Copy out exactly the lines from the one with "Uncheck the KOSPI 종합 checkbox" through the last line of the listing below, both included, but none of the pictures.

THE DATA below:

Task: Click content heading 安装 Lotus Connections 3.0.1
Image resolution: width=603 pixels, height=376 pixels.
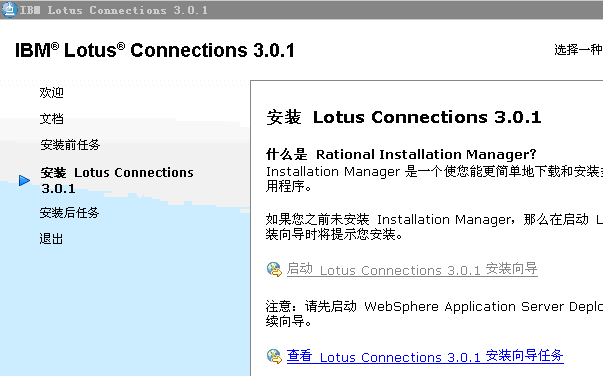Action: pyautogui.click(x=404, y=117)
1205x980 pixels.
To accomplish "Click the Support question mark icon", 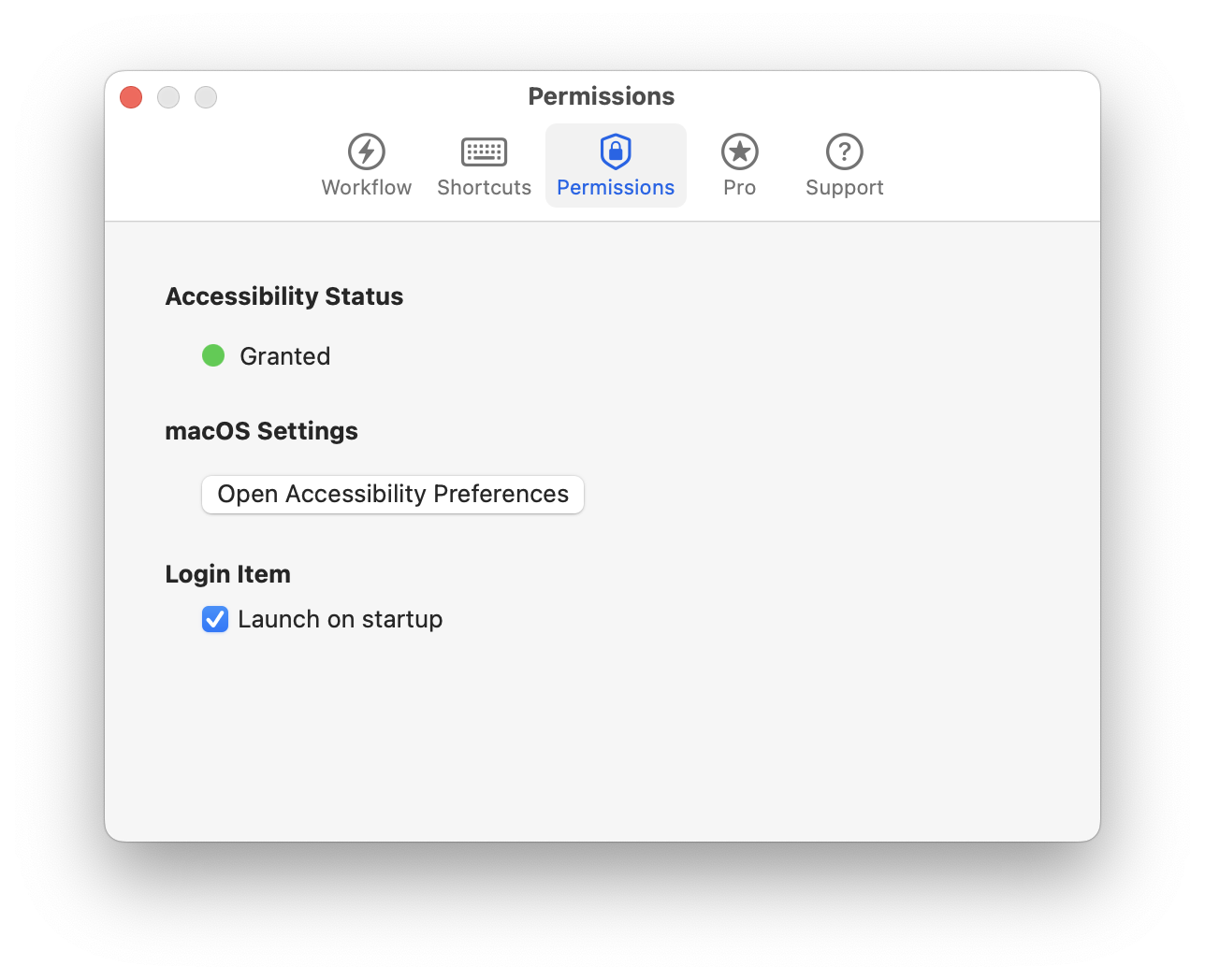I will 844,151.
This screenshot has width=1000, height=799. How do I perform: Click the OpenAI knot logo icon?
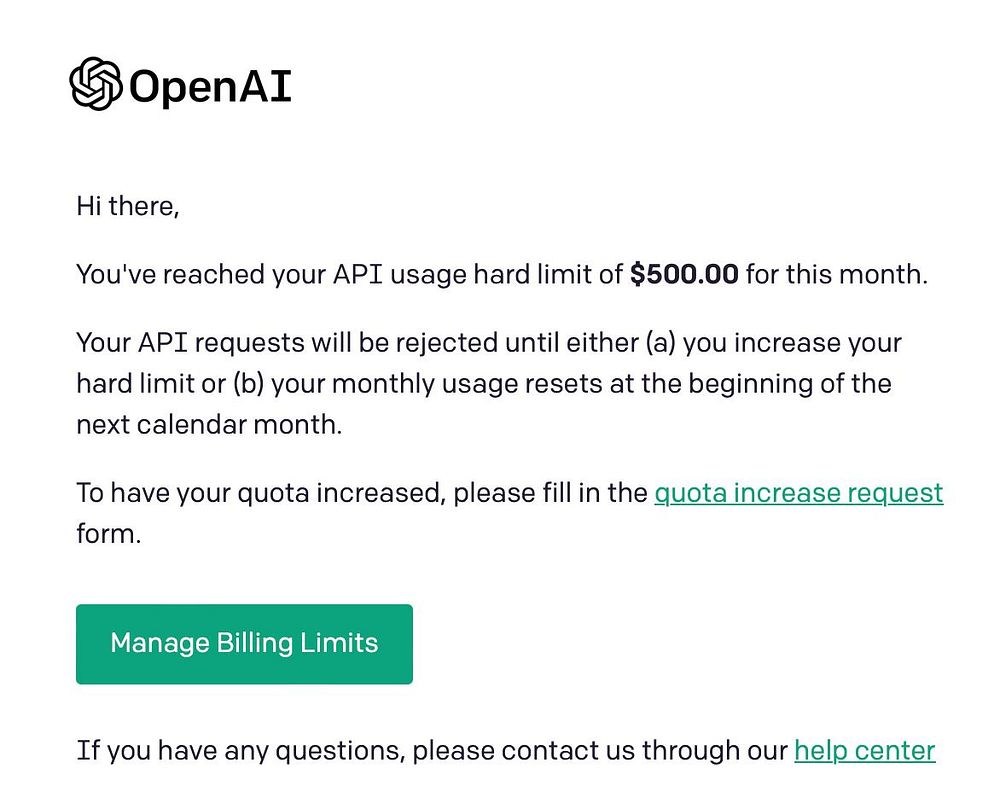pos(96,84)
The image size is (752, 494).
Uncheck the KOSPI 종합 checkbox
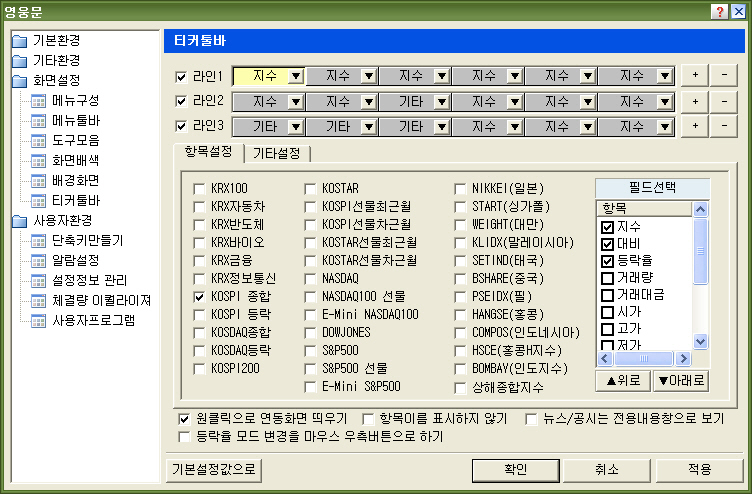[x=199, y=297]
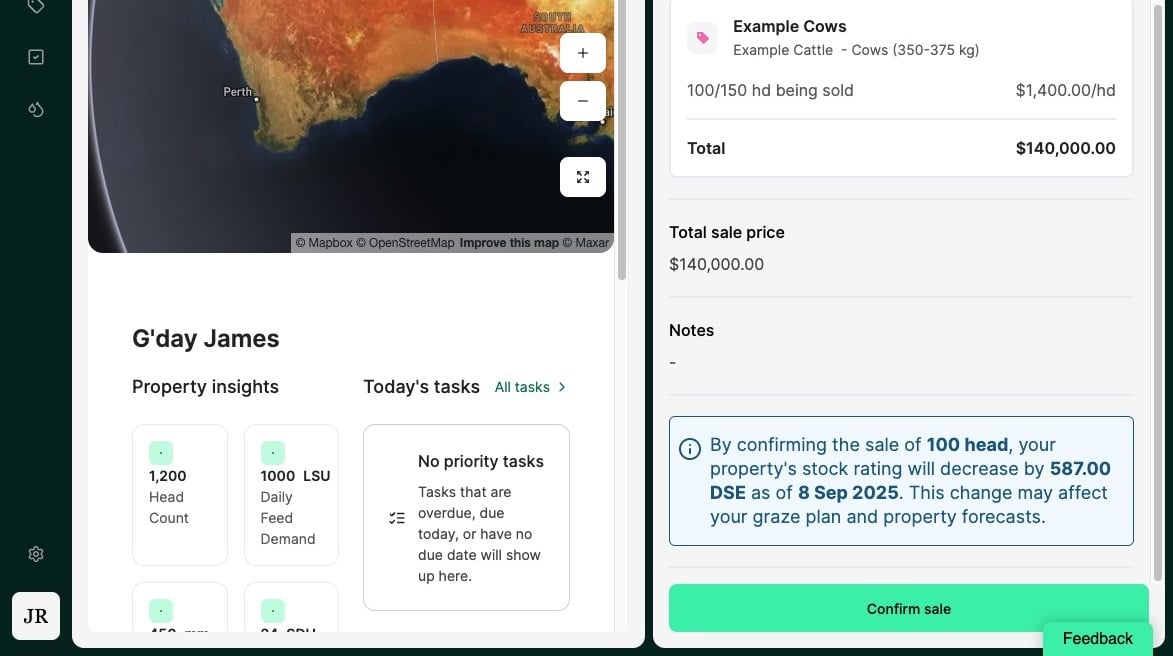
Task: Toggle fullscreen map view
Action: [583, 177]
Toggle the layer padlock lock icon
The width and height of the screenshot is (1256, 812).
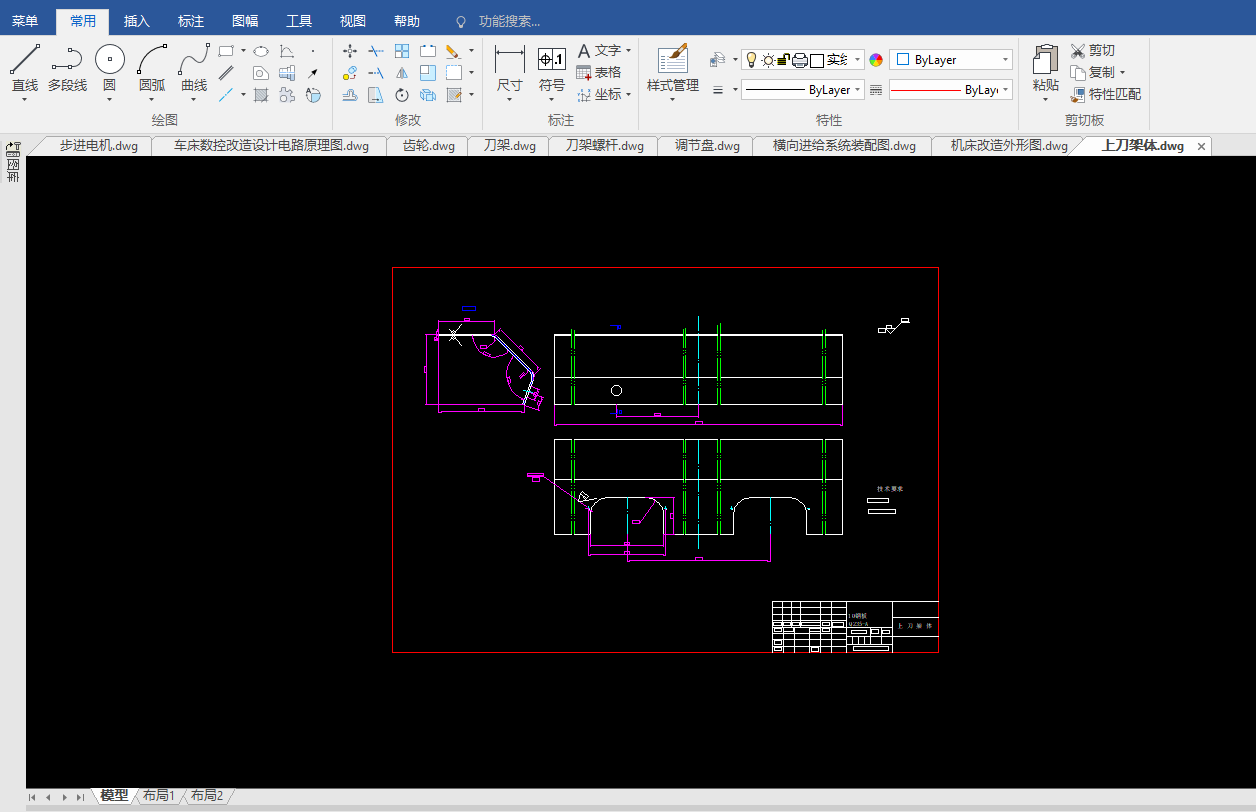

End of THE DATA.

- **YOUR SOLUTION**
Uncheck the KOSPI 종합 checkbox
[x=199, y=297]
Task: Toggle fullscreen map view
Action: [583, 177]
Toggle the layer padlock lock icon
The width and height of the screenshot is (1256, 812).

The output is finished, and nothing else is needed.